Há muito tempo, quando as letras ainda não eram tão íntimas e o amor era mais letra do que intimidade, escrevi: “minha dama da noite cheira a sabonete Gessy”. Romântico como propaganda em ônibus.

Lembro que funcionou naquela época. Encantou a quem havia de encantar. Uma dama que conheci na noite, perfumada como o arbusto noturno, mas que não exercia a profissão que emprestou luxúria ao jasmim da noite (cestrum nocturnum). Era bela e perfumada, séria e encantadora.

Não que as damas-da-noite profissionais estejam impedidas de ser sérias e encantadoras, ou que as damas encontradas à noite tenham que ser carrancudas e sem graça. O que dita a semelhança ou o feitiço não é a atividade fim, mas a poesia-meio.

Curioso notar que a dama-da-noite (a planta, não a então minha namorada) só trescala seu perfume no final da tarde porque depende das mariposas para espalhar seu pólem. Mariposas que também empresam sinônimo às damas profissionais que vende seus serviços e corpos na noite (muitas vezes de dia).

Mas a minha dama-da-noite daqueles tempos ingênuos não mariposeava. Quem borboleteava em pensamentos bonitos (e/ou safadinhos) era eu, que não tinha nada de dama, nem de noite, nem de dia. E, cá entre nós, também não era lá muito perfumado. Talvez daí tenha aproximado a dama desejada e querida do perfume de sabonete.

O Gessy da época das poesias de propaganda de ônibus era um produto ainda prestigiado. Muitos dos leitores desta página não são da época dele. Portanto, vale recorrer ao blog do Dhota, “Caríssimas Catrevagens”*, para contar: o sabonete Gessy surgiu em 1913 para higiene de toda a família e virou produto exclusivo das mulheres. Calma, calma! Eu não conheci aquela dama-da-noite no começo do século passado. O sabonete é que é daquela época.

Bom, o fato é que a relação com aquela dama sobreviveu vários anos, mas não resistiu tanto quanto o sabonete. Evoluiu, multiplicou-se e feneceu como tantas outras coisas boas e perfumadas da vida. Restaram as lembranças das fracas poesias, a filiação e a sensação de ter perdido o compasso da história.

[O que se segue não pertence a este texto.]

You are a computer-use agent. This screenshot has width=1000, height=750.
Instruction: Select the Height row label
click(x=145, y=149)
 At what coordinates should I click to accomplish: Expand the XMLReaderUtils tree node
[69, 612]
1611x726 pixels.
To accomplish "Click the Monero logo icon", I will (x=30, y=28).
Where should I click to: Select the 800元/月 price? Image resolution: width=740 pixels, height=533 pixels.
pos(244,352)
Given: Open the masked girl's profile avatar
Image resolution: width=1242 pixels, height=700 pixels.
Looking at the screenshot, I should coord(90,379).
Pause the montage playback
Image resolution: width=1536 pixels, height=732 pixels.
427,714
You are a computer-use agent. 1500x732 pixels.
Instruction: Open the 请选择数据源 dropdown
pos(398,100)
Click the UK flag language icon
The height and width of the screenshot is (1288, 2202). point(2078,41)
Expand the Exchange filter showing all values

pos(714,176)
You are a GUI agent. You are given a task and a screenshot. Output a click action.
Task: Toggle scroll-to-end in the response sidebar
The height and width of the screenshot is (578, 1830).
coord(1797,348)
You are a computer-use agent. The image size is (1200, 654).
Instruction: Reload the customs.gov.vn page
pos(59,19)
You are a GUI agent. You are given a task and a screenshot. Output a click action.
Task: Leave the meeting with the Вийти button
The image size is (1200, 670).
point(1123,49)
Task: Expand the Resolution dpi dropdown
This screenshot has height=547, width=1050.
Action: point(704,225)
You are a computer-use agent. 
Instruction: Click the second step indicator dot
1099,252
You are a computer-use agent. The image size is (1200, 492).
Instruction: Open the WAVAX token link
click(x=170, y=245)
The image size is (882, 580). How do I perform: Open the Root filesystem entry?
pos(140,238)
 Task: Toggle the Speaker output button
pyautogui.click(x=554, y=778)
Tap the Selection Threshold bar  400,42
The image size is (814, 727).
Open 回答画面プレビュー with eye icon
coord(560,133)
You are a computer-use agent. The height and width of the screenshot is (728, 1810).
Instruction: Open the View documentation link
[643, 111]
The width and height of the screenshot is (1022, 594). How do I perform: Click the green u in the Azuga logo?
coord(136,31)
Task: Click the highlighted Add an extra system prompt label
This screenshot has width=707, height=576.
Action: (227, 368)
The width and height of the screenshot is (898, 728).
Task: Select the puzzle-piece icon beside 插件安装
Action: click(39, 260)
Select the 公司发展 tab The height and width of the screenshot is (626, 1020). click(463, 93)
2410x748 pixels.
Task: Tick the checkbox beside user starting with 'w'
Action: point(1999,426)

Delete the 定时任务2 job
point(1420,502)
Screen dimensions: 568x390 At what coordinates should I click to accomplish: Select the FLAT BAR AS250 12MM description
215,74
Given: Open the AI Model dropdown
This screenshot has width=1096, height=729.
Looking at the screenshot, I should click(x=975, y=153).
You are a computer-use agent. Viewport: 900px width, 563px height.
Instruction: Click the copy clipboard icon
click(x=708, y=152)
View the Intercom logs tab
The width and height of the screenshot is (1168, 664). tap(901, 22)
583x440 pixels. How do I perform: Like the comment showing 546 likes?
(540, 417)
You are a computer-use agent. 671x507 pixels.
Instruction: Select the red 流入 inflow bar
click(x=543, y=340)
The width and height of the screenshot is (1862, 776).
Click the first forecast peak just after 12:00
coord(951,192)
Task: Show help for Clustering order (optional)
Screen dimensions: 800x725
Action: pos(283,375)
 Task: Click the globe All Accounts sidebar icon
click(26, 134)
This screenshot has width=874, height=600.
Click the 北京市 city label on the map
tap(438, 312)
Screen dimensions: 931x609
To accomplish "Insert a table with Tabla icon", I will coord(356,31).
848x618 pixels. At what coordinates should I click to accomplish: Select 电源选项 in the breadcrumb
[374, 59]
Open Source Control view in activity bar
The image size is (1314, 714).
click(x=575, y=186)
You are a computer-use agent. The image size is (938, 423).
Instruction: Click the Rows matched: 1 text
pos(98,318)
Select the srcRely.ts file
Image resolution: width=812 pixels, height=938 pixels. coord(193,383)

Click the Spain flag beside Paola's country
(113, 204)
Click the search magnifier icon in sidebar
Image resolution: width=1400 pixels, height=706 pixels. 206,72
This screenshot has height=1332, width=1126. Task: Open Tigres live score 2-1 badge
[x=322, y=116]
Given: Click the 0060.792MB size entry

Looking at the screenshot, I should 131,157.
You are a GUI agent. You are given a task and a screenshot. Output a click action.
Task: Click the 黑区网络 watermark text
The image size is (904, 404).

Os perfumes foram mudando ao longo dos anos que se seguiram. Mudaram as preferências e as referências junto com as damas e as noites que se sucederam. Não foram tantas assim (as damas, não as noites). O fato é que encantaram, desencantaram, geraram lembranças, recordações ou pesadelos, conforme o caso.

Porque perfumes e melodias despertam sentimentos. De alguma forma, os arquivos da memória ligam aromas e sons aos escaninhos afetivos. Algumas fragrâncias e frases melódicas emprestam ao amor as marcas indeléveis da eternidade, para o bem ou para o mal.

O amor desbota, desfaz suas costuras com o tempo. Mas a lembrança olfativa e da audição ficam para sempre. Pelo menos para mim que já mudei de casamento duas vezes e testo no atual (o terceiro e último, me prometo) a resistência da capacidade de amar. Temos resistido com leveza e graça, feito borboletas: eu, o amor perfumado e ela.

Mudaram os sabonetes e os perfumes ligados aos amores da minha vida. Hoje, o jasmineiro da calçada em frente de casa cheira a antigas damas que já não ocupam minhas noites. O perfume de minha dama não é mais de sabonete, é de pele tatuada e muitas conquistas que ainda estão por vir. Na verdade, minha atual e definitiva dama da noite cheira à Kenzo. Mas eu vou deixar a história desse perfume em minha vida para uma outra crônica.